EXCERPT PROVIDED —

NEWTOWN, PA, May 22, 2023 — The law firm of Edelson Lechtzin LLP is investigating securities fraud claims on behalf of all purchasers and acquirers of the securities of Stem, Inc. f/k/a Star Peak Energy Transition Corp. (NYSE: STEM, STEM.WS) pursuant or traceable to the offering documents issued in connection with the merger consummated on April 28, 2021, between the Company, STPK Merger Sub Corp. (“Merger Sub”), and Stem, Inc., a private Delaware corporation (“Legacy Stem”) between March 4, 2021, and February 16, 2023, inclusive (the “Class Period”).

Investors who purchased STEM securities may move the U.S. District Court for the Northern District of California to appoint them as lead plaintiff, no later than July 11, 2023. Current holders of STEM securities may pursue breach of fiduciary duty claims and corporate governance reforms. Please contact Edelson Lechtzin LLP at 844-696-7492 to discuss your investment losses, or by e-mail at [email protected]. A copy of the class action complaint can be viewed HERE.

The Securities Fraud Claims

Stem Inc. is a Delaware corporation that maintains its principal place of business in San Francisco, California. Originally known as Star Peak Energy Transition Corp. (“STPK”), a special purpose acquisition company or “SPAC,” on April 28, 2021, the Company consummated a merger with STPK Merger Sub Corp., a Delaware corporation and wholly-owned subsidiary of STPK (“Merger Sub”), and Stem, Inc. (“Legacy Stem”). The Merger was effected on the Closing Date through the merger of the Merger Sub with and into Legacy Stem, with Legacy Stem surviving as a wholly-owned subsidiary of the Company, which renamed itself “Stem, Inc.”

DATA EXCERPT —

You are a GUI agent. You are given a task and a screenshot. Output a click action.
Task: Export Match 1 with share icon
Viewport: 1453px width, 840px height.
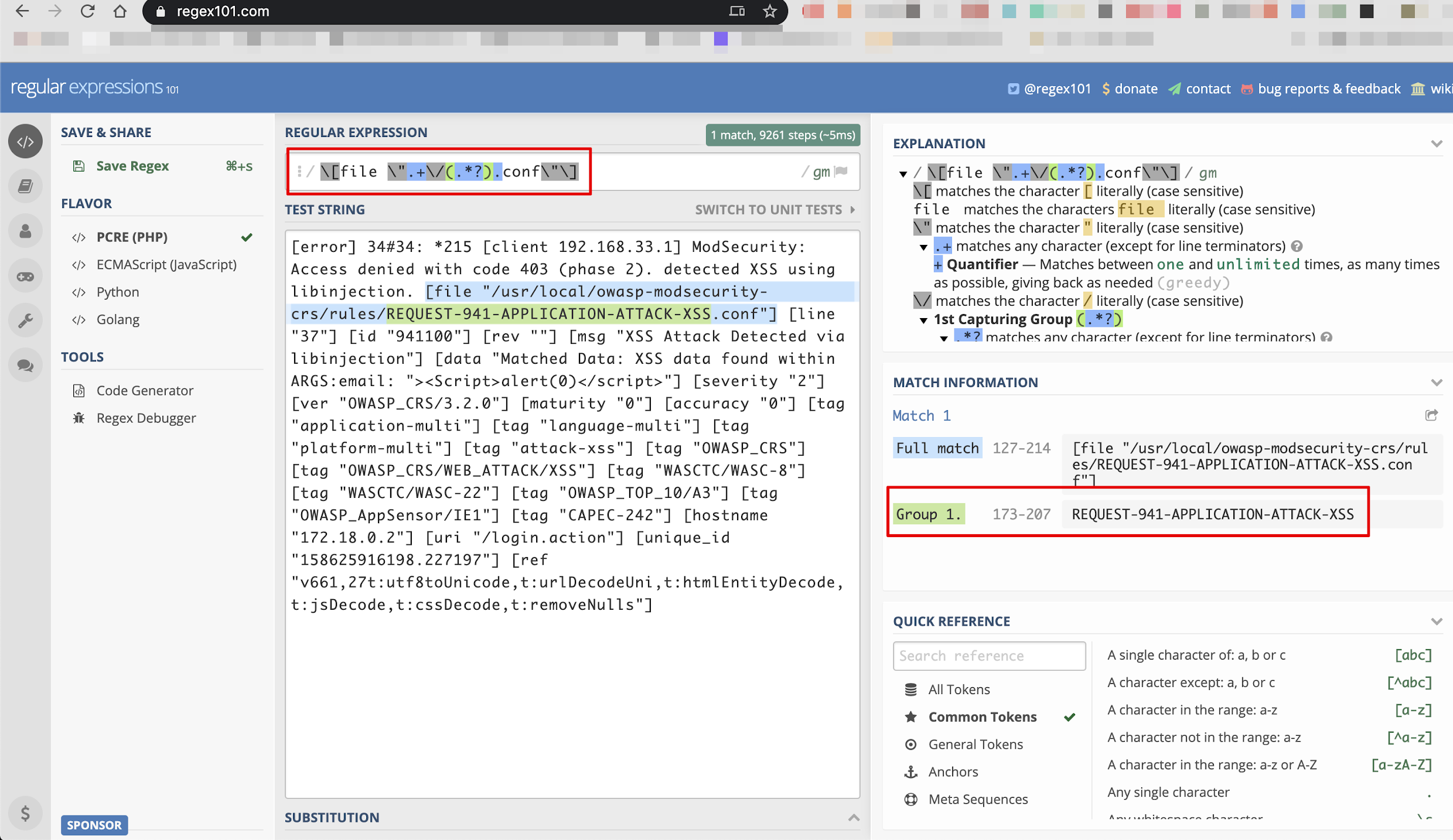[1431, 415]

STATED EXERCISE —
In the excerpt about Stem securities claims, by what date must investors ask the court to appoint them as lead plaintiff? The data has no connection to the excerpt about Stem securities claims.

TASK RESULT —
No later than July 11, 2023.